Luis laughs, too. “I meant the younger ones, but sure. I could haul Manny’s ass if I had to.” I keep hesitating, unable to picture how any of this is supposed to work, and his confident smile fades a little. “Or we could just walk somewhere.”

“No, this is great,” I say, because Luis with a disappointed face is just too weird. People who never get told no are so bad at hearing it. Anyway, how hard can it be, right? The saying It’s as easy as riding a bike must exist for a reason. “I’ll just…hop on.” I gaze uneasily at the handlebars, which don’t strike me as having any seatlike properties, and decide there’s no way I can bluff my way through this. “How do I do that, exactly?”

Luis slips into coaching mode without missing a beat. “Face away from me and step over the front wheel, with one leg on either side,” he instructs. It’s a little awkward, but I do it. “Put your hands behind you and grab hold of the handlebars. Brace yourself, like this.” His hands, warm and rough, close briefly over mine. “Now push down to lift yourself up and—yeah!” He laughs, startled, when I rise in one fluid motion to perch on the handlebars. Even I’m not sure how I did that. “You got it. Pro skills.”

It’s not the most comfortable thing I’ve ever done, and it feels more than a little precarious. Especially when Luis starts pedaling. “Oh my God, we’re going to die,” I gasp involuntarily, squeezing my eyes shut. But then Luis’s chin is on my shoulder as a cool breeze hits my face and honestly, there are much worse ways to go.
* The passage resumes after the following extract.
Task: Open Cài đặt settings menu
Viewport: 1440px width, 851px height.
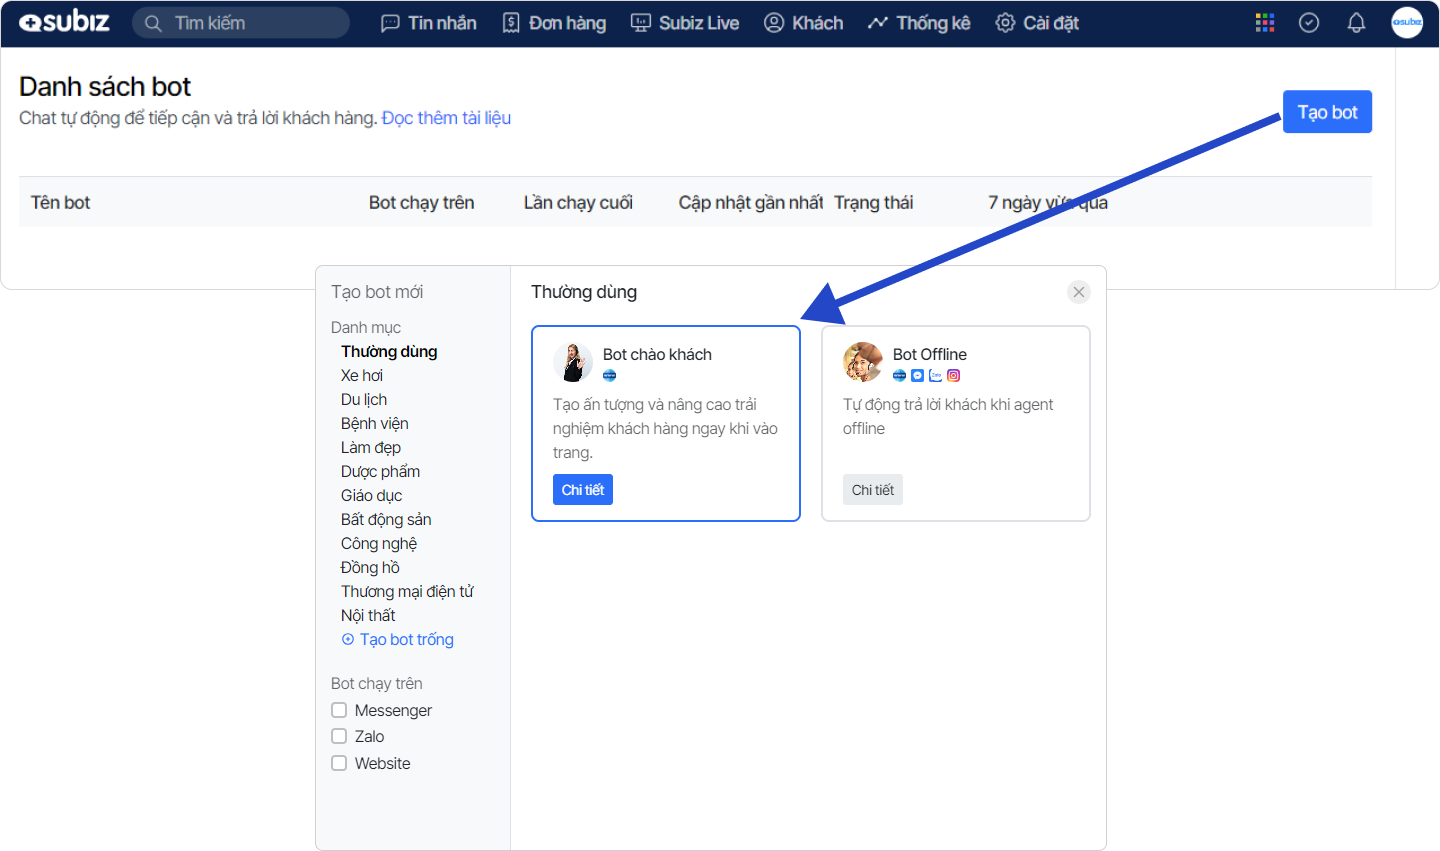Action: 1037,23
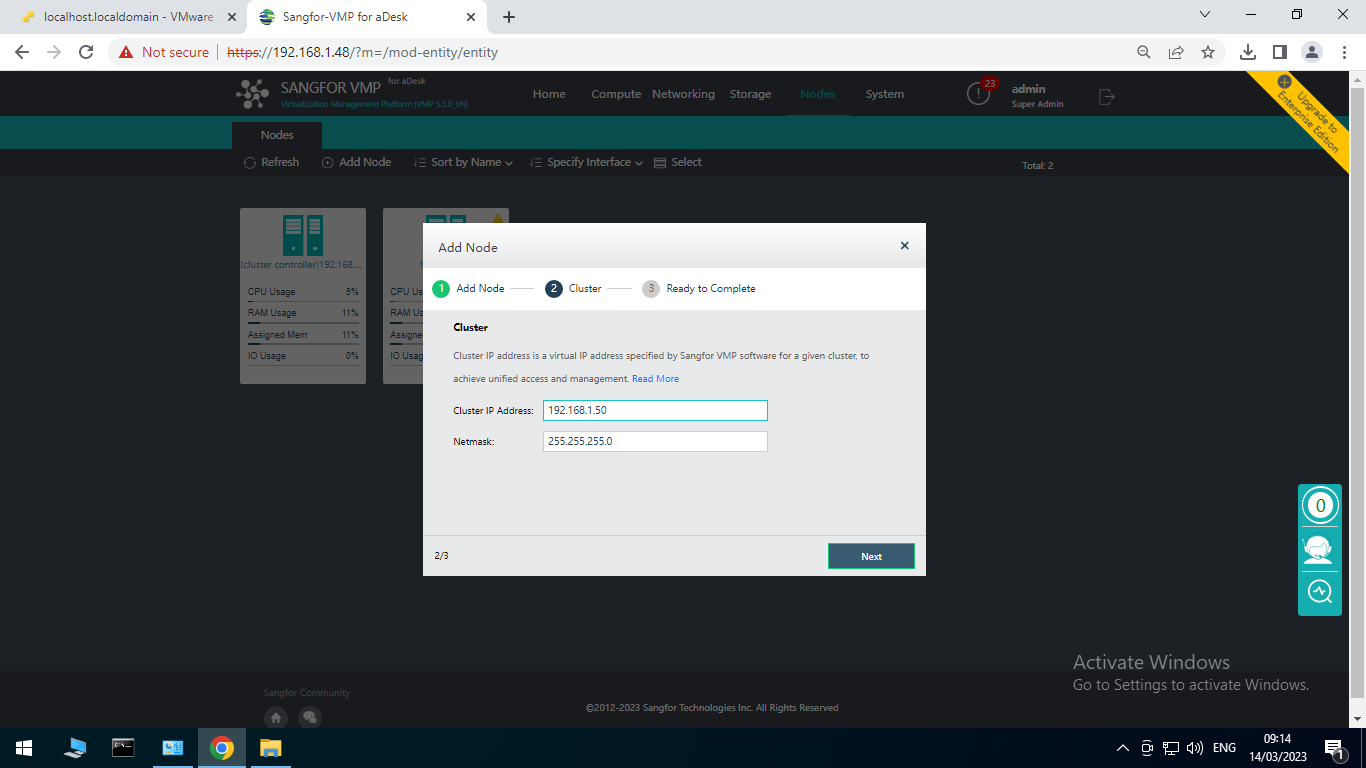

He’s a fast and assured cyclist, navigating a nonstop route to the bike path behind Bayview Center. The path is wide and almost empty, but every once in a while a speck appears ahead of us and then, before I know it, Luis has passed whoever it is. When he finally slows and says “Hang on tight, we’re about to stop,” I see a wrought-iron gate and a wooden sign beside it that reads BAYVIEW ARBORETUM.

My descent is a lot less graceful, but Luis doesn’t seem to notice as he chains the bike to a post. “This okay?” he asks, pulling a water bottle from the bike’s holder and drinking half of it in a few gulps. “I thought we could walk around for a while.”

“It’s perfect. I don’t come here often enough.”

We start down a smooth gravel path lined with cherry blossom trees that are just starting to bloom. “I love it here,” Luis says, shading his eyes against the afternoon sun. “It’s so peaceful. I come here whenever I need to think.”

I sneak a glance at him, all bronzed skin and broad shoulders and that quick, easy smile. I never imagined that Luis was the sort of person who would go somewhere because he wanted a quiet place to think. “What do you think about?”

“Oh, you know,” Luis says seriously. “Deep, profound things about humanity and the state of the universe. I have those kind of thoughts all the time.” I tilt my head at him, eyebrows raised in a go on gesture, and he meets my eyes with a grin. “I’m not having any right now, though. Give me a minute.”

I smile back. It’s impossible not to. “How about when you’re not pondering existential crises? What sort of ordinary things do you worry about?”

“Staying on top of everything,” he says instantly. “Like, I have a full load of classes this semester plus extra practicum because I’m trying to graduate early. I work twenty to thirty hours a week at Contigo, depending on how much my parents need me. And I still play baseball every once in a while. Just pickup games with guys from school, nothing like the schedule I was on when I played at Bayview with Cooper, but we’re trying to get a league together. Oh, and I help out with my brothers’ Little League team sometimes. It’s all good, but it’s a lot. Sometimes I forget where I’m supposed to be, you know?”